Task statement -
Once you have read the entries below, repeat all of them exactly.

Dataset excerpts:
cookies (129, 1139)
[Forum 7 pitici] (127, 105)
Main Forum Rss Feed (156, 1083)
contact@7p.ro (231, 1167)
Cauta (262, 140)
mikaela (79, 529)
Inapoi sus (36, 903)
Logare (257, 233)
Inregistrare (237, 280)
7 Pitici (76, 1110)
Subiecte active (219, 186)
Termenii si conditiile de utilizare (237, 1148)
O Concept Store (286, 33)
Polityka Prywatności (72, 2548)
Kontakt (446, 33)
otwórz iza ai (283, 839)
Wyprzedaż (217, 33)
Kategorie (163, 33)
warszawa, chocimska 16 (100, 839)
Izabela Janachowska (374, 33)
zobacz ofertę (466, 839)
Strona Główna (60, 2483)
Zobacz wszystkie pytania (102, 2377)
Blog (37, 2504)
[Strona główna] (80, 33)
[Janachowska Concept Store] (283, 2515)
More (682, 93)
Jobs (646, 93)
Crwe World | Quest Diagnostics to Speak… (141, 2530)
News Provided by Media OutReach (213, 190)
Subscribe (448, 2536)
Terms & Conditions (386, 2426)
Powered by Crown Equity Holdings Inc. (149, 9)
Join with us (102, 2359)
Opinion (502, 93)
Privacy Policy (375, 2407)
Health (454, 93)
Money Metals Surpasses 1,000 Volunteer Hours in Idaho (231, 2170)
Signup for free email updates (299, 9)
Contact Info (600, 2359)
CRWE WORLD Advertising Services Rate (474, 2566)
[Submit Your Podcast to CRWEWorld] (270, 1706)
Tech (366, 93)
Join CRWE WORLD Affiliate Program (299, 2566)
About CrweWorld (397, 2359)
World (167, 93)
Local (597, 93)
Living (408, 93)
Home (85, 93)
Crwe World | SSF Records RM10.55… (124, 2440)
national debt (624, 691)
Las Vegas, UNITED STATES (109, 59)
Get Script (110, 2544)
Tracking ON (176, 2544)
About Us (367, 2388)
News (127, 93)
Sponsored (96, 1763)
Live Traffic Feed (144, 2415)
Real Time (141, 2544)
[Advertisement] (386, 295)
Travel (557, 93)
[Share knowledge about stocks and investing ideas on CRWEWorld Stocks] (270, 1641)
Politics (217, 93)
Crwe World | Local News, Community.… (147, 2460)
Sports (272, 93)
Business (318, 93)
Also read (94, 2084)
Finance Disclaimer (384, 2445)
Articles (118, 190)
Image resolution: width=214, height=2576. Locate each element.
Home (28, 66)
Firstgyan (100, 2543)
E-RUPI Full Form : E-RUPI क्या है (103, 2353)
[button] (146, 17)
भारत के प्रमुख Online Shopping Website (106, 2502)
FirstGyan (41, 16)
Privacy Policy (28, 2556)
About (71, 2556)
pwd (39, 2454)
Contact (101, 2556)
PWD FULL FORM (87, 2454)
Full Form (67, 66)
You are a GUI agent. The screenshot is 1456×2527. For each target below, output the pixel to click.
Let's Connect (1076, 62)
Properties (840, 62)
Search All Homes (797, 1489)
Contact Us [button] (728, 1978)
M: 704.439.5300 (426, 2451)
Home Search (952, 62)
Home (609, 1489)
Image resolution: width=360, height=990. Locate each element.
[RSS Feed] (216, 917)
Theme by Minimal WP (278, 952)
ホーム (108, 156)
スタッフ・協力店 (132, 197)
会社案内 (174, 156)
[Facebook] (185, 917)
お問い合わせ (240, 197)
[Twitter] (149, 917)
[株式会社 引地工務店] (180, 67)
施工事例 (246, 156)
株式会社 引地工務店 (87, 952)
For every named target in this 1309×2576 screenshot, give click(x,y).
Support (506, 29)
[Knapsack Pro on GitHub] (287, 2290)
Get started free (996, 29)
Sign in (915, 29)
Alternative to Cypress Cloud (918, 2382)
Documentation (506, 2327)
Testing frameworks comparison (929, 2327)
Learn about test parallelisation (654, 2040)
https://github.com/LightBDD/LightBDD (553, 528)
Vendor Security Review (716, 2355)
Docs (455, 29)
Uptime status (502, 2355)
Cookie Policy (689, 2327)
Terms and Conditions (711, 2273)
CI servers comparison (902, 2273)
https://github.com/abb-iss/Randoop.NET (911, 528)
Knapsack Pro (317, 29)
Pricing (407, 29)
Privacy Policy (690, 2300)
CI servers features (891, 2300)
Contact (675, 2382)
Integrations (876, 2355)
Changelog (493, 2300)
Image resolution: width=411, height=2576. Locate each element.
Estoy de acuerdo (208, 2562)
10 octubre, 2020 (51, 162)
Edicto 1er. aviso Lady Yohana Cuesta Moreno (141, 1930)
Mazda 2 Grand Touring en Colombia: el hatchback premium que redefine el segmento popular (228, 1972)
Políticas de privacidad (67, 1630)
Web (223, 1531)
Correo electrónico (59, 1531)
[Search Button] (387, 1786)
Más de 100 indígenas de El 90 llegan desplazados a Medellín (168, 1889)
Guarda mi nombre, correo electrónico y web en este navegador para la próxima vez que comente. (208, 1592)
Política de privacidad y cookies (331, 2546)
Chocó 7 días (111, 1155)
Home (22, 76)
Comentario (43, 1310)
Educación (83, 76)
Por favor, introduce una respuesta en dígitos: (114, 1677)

Written response -
cookies (129, 1139)
[Forum 7 pitici] (127, 105)
Main Forum Rss Feed (156, 1083)
contact@7p.ro (231, 1167)
Cauta (262, 140)
mikaela (79, 529)
Inapoi sus (36, 903)
Logare (257, 233)
Inregistrare (237, 280)
7 Pitici (76, 1110)
Subiecte active (219, 186)
Termenii si conditiile de utilizare (237, 1148)
O Concept Store (286, 33)
Polityka Prywatności (72, 2548)
Kontakt (446, 33)
otwórz iza ai (283, 839)
Wyprzedaż (217, 33)
Kategorie (163, 33)
warszawa, chocimska 16 (100, 839)
Izabela Janachowska (374, 33)
zobacz ofertę (466, 839)
Strona Główna (60, 2483)
Zobacz wszystkie pytania (102, 2377)
Blog (37, 2504)
[Strona główna] (80, 33)
[Janachowska Concept Store] (283, 2515)
More (682, 93)
Jobs (646, 93)
Crwe World | Quest Diagnostics to Speak… (141, 2530)
News Provided by Media OutReach (213, 190)
Subscribe (448, 2536)
Terms & Conditions (386, 2426)
Powered by Crown Equity Holdings Inc. (149, 9)
Join with us (102, 2359)
Opinion (502, 93)
Privacy Policy (375, 2407)
Health (454, 93)
Money Metals Surpasses 1,000 Volunteer Hours in Idaho (231, 2170)
Signup for free email updates (299, 9)
Contact Info (600, 2359)
CRWE WORLD Advertising Services Rate (474, 2566)
[Submit Your Podcast to CRWEWorld] (270, 1706)
Tech (366, 93)
Join CRWE WORLD Affiliate Program (299, 2566)
About CrweWorld (397, 2359)
World (167, 93)
Local (597, 93)
Living (408, 93)
Home (85, 93)
Crwe World | SSF Records RM10.55… (124, 2440)
national debt (624, 691)
Las Vegas, UNITED STATES (109, 59)
Get Script (110, 2544)
Tracking ON (176, 2544)
About Us (367, 2388)
News (127, 93)
Sponsored (96, 1763)
Live Traffic Feed (144, 2415)
Real Time (141, 2544)
[Advertisement] (386, 295)
Travel (557, 93)
[Share knowledge about stocks and investing ideas on CRWEWorld Stocks] (270, 1641)
Politics (217, 93)
Crwe World | Local News, Community.… (147, 2460)
Sports (272, 93)
Business (318, 93)
Also read (94, 2084)
Finance Disclaimer (384, 2445)
Articles (118, 190)
Image resolution: width=214, height=2576. Locate each element.
Home (28, 66)
Firstgyan (100, 2543)
E-RUPI Full Form : E-RUPI क्या है (103, 2353)
[button] (146, 17)
भारत के प्रमुख Online Shopping Website (106, 2502)
FirstGyan (41, 16)
Privacy Policy (28, 2556)
About (71, 2556)
pwd (39, 2454)
Contact (101, 2556)
PWD FULL FORM (87, 2454)
Full Form (67, 66)
You are a GUI agent. The screenshot is 1456×2527. For each target below, output the pixel to click.
Let's Connect (1076, 62)
Properties (840, 62)
Search All Homes (797, 1489)
Contact Us [button] (728, 1978)
M: 704.439.5300 (426, 2451)
Home Search (952, 62)
Home (609, 1489)
Image resolution: width=360, height=990. Locate each element.
[RSS Feed] (216, 917)
Theme by Minimal WP (278, 952)
ホーム (108, 156)
スタッフ・協力店 (132, 197)
会社案内 (174, 156)
[Facebook] (185, 917)
お問い合わせ (240, 197)
[Twitter] (149, 917)
[株式会社 引地工務店] (180, 67)
施工事例 (246, 156)
株式会社 引地工務店 (87, 952)
For every named target in this 1309×2576 screenshot, give click(x,y).
Support (506, 29)
[Knapsack Pro on GitHub] (287, 2290)
Get started free (996, 29)
Sign in (915, 29)
Alternative to Cypress Cloud (918, 2382)
Documentation (506, 2327)
Testing frameworks comparison (929, 2327)
Learn about test parallelisation (654, 2040)
https://github.com/LightBDD/LightBDD (553, 528)
Vendor Security Review (716, 2355)
Docs (455, 29)
Uptime status (502, 2355)
Cookie Policy (689, 2327)
Terms and Conditions (711, 2273)
CI servers comparison (902, 2273)
https://github.com/abb-iss/Randoop.NET (911, 528)
Knapsack Pro (317, 29)
Pricing (407, 29)
Privacy Policy (690, 2300)
CI servers features (891, 2300)
Contact (675, 2382)
Integrations (876, 2355)
Changelog (493, 2300)
Image resolution: width=411, height=2576. Locate each element.
Estoy de acuerdo (208, 2562)
10 octubre, 2020 (51, 162)
Edicto 1er. aviso Lady Yohana Cuesta Moreno (141, 1930)
Mazda 2 Grand Touring en Colombia: el hatchback premium que redefine el segmento popular (228, 1972)
Políticas de privacidad (67, 1630)
Web (223, 1531)
Correo electrónico (59, 1531)
[Search Button] (387, 1786)
Más de 100 indígenas de El 90 llegan desplazados a Medellín (168, 1889)
Guarda mi nombre, correo electrónico y web en este navegador para la próxima vez que comente. (208, 1592)
Política de privacidad y cookies (331, 2546)
Chocó 7 días (111, 1155)
Home (22, 76)
Comentario (43, 1310)
Educación (83, 76)
Por favor, introduce una respuesta en dígitos: (114, 1677)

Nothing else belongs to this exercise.